Laissez vos collaborateurs se tromper si vous voulez les rendre meilleurs
Franck Fiszel - fondateur de la société de conseil Coach Europ
Elle n'est aux achats que depuis quelques semaines. Ce revendeur qui a embauché Laura (jeune femme avec de l'expérience dans des domaines d'activité complémentaires) va lui confier les liens quotidiens avec les grossistes pour tout ce qui concerne le matériel informatique. Bien sûr, savoir acheter, quel que soit le produit, requiert un minimum de rigueur et d'observation, en plus de bases en négociation. Et Laura, bonne spécialiste en télécoms, a besoin d'un certain temps d'adaptation. Les deux premières semaines sont consacrées à s'approprier la culture de l'entreprise, repérer les circuits d'influence, identifier les jeux de politique interne entre les commerciaux, apprendre les noms des interlocuteurs chez les fournisseurs tout en jonglant avec les multiples références, promos, numéros de pièces détachées et autres outils de gestion des stocks mis en place par son prédécesseur de patron. Car c'est lui qu'elle devra «aider/supplanter/assister». Donc comme c'est une «pro», il lui a montré, expliqué, plus ou moins patiemment («Ce n'est quand même pas [sa] faute si le téléphone sonne sans arrêt!»), mise en garde contre les pressions de certains constructeurs, confié (quel déchirement!) les codes d'accès aux modules de commande, de sorte que Laura peut enfin effectuer ce pour quoi elle est rémunérée: passer des ordres chez ses fournisseurs pour satisfaire les demandes (urgentes, bien sûr) des commerciaux et de leurs clients.
Malheureusement, dès le deuxième jour de prise de poste, la bourde arrive. En faisant une confusion entre deux lignes, elle a commandé un modèle de PC sans les graveurs prévus. L'erreur se remarque à l'arrivée des produits, et la crise éclate. En cinq ans d'expérience, elle ne s'était pourtant jamais trompée. Mais là, c'en est - déjà - trop pour son boss. L'entretien, ou plutôt la soufflante, commencera devant une partie de l'équipe et se terminera en tête-à-tête, avec suffisamment de vigueur toutefois pour que tout le monde entende. Nulle, incapable, irresponsable... les qualificatifs frôlent l'injurieux. Et Laura se recroqueville, doutant de ses capacités, de son sérieux, voire de son avenir dans cette société. Car elle s'est trompée, une fois! Et voilà une bonne acheteuse qui, parce qu'elle perd de son assurance, devient maladroite dans les semaines qui suivent, hésite, demande trois fois avant de confirmer un ordre, bref CONFIRME à son patron que l'impatience et la colère de celui-ci sont justifiées.

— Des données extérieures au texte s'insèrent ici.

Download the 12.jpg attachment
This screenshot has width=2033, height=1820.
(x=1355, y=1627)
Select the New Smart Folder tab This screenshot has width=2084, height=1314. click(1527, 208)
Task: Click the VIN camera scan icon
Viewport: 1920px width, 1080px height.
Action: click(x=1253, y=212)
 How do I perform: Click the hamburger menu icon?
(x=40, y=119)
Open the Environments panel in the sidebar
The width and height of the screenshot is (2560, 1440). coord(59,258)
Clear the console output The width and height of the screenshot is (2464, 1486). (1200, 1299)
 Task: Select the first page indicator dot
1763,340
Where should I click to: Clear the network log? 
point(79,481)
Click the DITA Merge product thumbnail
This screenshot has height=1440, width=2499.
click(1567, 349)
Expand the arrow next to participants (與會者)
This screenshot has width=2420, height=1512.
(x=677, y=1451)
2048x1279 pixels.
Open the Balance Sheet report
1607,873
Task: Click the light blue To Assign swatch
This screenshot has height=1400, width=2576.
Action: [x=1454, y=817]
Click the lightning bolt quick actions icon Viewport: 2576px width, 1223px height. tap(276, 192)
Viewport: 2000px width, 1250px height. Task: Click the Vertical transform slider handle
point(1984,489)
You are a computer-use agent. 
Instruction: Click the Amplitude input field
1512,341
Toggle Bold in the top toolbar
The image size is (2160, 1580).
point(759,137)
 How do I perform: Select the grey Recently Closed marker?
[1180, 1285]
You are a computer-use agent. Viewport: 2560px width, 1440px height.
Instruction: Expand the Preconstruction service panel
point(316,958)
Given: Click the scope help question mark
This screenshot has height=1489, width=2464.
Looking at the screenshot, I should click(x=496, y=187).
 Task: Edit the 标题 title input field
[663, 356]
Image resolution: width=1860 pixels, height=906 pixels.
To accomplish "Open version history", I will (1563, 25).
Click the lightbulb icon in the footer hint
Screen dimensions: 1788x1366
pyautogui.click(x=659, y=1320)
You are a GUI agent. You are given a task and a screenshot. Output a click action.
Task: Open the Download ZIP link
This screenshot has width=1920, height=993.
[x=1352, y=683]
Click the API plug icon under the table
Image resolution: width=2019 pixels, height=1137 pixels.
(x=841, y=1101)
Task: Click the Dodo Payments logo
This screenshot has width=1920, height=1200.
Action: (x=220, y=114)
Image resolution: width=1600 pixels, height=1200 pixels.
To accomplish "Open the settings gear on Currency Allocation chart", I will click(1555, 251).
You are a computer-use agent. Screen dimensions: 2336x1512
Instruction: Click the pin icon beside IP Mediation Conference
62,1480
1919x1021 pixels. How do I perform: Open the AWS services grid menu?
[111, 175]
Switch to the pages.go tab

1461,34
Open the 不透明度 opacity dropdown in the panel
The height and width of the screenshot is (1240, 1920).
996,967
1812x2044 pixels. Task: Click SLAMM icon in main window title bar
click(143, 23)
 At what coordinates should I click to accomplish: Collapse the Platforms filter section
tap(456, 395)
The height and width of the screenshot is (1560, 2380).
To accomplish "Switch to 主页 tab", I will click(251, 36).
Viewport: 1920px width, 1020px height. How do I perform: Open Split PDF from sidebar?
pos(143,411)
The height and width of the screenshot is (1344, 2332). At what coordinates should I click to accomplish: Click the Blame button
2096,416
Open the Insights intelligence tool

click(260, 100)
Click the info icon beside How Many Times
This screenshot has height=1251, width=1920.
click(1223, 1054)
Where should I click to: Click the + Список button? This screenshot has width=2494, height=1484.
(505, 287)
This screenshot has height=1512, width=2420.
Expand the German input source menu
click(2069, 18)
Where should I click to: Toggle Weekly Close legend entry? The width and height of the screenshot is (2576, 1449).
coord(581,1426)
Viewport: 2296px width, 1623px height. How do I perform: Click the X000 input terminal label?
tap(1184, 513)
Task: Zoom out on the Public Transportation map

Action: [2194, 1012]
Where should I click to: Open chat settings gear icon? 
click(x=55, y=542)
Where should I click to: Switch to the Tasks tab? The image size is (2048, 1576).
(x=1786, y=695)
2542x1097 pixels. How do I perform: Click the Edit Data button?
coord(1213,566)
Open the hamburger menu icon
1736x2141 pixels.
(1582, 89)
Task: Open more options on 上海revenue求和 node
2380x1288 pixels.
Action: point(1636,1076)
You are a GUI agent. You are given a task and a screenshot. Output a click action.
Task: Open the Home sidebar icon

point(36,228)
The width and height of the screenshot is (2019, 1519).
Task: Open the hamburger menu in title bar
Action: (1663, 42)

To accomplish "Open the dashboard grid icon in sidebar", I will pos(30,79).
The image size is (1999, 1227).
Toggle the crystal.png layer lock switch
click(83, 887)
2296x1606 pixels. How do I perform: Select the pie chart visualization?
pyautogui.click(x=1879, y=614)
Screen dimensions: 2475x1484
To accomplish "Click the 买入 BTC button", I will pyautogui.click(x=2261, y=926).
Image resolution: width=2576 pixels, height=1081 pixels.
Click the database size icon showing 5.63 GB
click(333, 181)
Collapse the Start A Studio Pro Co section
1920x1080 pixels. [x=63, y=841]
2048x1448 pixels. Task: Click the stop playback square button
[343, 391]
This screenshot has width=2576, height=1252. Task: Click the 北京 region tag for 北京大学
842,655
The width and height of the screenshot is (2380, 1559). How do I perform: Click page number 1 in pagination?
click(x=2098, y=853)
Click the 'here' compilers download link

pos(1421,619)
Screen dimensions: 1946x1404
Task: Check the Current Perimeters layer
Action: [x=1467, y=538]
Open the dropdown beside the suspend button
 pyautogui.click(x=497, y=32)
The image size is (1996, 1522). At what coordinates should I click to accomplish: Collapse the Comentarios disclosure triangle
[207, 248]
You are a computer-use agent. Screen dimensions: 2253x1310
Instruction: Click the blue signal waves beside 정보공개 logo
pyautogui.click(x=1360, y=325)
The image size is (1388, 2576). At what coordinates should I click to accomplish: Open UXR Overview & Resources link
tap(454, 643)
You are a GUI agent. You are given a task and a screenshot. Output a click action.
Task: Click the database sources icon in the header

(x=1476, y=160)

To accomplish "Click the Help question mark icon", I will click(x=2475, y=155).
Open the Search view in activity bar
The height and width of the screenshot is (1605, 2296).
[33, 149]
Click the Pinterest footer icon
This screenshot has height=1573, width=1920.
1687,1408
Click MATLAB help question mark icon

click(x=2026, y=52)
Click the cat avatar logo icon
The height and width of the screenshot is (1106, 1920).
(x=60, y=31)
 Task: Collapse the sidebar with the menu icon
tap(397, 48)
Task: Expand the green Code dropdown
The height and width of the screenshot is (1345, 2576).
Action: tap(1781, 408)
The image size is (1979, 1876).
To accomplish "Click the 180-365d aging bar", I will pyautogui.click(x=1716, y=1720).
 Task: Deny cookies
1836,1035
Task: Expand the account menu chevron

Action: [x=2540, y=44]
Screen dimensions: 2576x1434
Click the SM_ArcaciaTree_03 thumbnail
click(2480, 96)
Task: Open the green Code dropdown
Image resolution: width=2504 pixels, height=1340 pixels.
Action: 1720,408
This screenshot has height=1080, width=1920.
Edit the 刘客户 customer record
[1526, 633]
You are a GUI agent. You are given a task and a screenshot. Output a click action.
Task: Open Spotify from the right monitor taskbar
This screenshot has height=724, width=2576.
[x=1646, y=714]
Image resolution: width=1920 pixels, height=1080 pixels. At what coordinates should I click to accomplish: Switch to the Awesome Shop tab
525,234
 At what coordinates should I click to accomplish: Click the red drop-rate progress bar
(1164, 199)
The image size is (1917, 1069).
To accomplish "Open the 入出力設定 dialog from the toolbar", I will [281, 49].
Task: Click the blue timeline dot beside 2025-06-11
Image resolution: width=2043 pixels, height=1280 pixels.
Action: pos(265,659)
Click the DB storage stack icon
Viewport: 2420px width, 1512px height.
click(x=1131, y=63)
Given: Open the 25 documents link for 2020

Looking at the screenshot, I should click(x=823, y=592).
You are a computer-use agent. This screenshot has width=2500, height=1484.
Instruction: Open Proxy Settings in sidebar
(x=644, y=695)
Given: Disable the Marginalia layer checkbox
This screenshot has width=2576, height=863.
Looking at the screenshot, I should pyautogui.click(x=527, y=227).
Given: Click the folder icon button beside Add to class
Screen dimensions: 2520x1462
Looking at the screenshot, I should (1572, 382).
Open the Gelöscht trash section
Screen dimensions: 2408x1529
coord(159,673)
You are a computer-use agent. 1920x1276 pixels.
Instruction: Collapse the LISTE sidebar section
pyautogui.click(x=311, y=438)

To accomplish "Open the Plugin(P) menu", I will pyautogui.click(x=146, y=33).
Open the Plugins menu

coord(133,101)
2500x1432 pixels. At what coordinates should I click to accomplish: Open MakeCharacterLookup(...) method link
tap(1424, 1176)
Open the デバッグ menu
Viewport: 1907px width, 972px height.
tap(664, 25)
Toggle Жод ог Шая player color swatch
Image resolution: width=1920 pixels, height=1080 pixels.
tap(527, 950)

Mais se rappelle-t-il, ce manager, le nombre incroyable d'erreurs qu'il a commises et qu'il a appris, avec le temps, à anticiper, comprendre, analyser, bref à mettre en place les systèmes de contrôle adéquats? En montrant la même patience et de la pédagogie, avec sa collaboratrice, il aurait probablement évité cette démotivation rapide. Car le résultat, trop fréquent, est évident: c'est lui qui reprendra en main la fonction achats. Et donc continuera d'être débordé, de se montrer irritable, surmené, tout en pestant contre l'incapacité de tous ses collaborateurs.
Laura ira certainement chercher un autre job. Souhaitons-lui de tomber sur un boss qui saura l'encourager lorsqu'elle se trompera (au moins la première fois). J'oubliais: le client final prendra les PC sans graveur, car moins chers au bout du compte. Et, satisfait, en profitera pour passer une commande supplémentaire.